— PROBLEM REQUIREMENTS —
Each record below needs to be retyped exactly.

— SOURCE DATA —
^^^^^^^^

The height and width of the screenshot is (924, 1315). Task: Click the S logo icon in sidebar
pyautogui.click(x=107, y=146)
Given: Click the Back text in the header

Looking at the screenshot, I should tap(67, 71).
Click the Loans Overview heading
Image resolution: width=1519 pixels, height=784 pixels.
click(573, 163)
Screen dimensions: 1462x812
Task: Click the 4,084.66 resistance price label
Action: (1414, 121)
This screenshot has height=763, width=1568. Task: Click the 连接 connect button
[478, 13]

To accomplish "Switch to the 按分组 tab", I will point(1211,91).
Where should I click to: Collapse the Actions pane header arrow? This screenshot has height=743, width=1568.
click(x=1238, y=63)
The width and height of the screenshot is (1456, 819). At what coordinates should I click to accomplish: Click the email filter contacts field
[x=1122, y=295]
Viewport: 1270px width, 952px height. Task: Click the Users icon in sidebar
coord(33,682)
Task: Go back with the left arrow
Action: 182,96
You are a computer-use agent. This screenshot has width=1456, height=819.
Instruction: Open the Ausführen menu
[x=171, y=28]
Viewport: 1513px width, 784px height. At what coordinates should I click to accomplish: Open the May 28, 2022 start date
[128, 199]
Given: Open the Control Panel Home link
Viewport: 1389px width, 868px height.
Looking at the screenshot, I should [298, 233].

^^^^^^^^

— WRITTEN ANSWER —
The height and width of the screenshot is (924, 1315). Task: Click the S logo icon in sidebar
pyautogui.click(x=107, y=146)
Given: Click the Back text in the header

Looking at the screenshot, I should tap(67, 71).
Click the Loans Overview heading
Image resolution: width=1519 pixels, height=784 pixels.
click(573, 163)
Screen dimensions: 1462x812
Task: Click the 4,084.66 resistance price label
Action: (1414, 121)
This screenshot has height=763, width=1568. Task: Click the 连接 connect button
[478, 13]

To accomplish "Switch to the 按分组 tab", I will point(1211,91).
Where should I click to: Collapse the Actions pane header arrow? This screenshot has height=743, width=1568.
click(x=1238, y=63)
The width and height of the screenshot is (1456, 819). At what coordinates should I click to accomplish: Click the email filter contacts field
[x=1122, y=295]
Viewport: 1270px width, 952px height. Task: Click the Users icon in sidebar
coord(33,682)
Task: Go back with the left arrow
Action: 182,96
You are a computer-use agent. This screenshot has width=1456, height=819.
Instruction: Open the Ausführen menu
[x=171, y=28]
Viewport: 1513px width, 784px height. At what coordinates should I click to accomplish: Open the May 28, 2022 start date
[128, 199]
Given: Open the Control Panel Home link
Viewport: 1389px width, 868px height.
Looking at the screenshot, I should [298, 233].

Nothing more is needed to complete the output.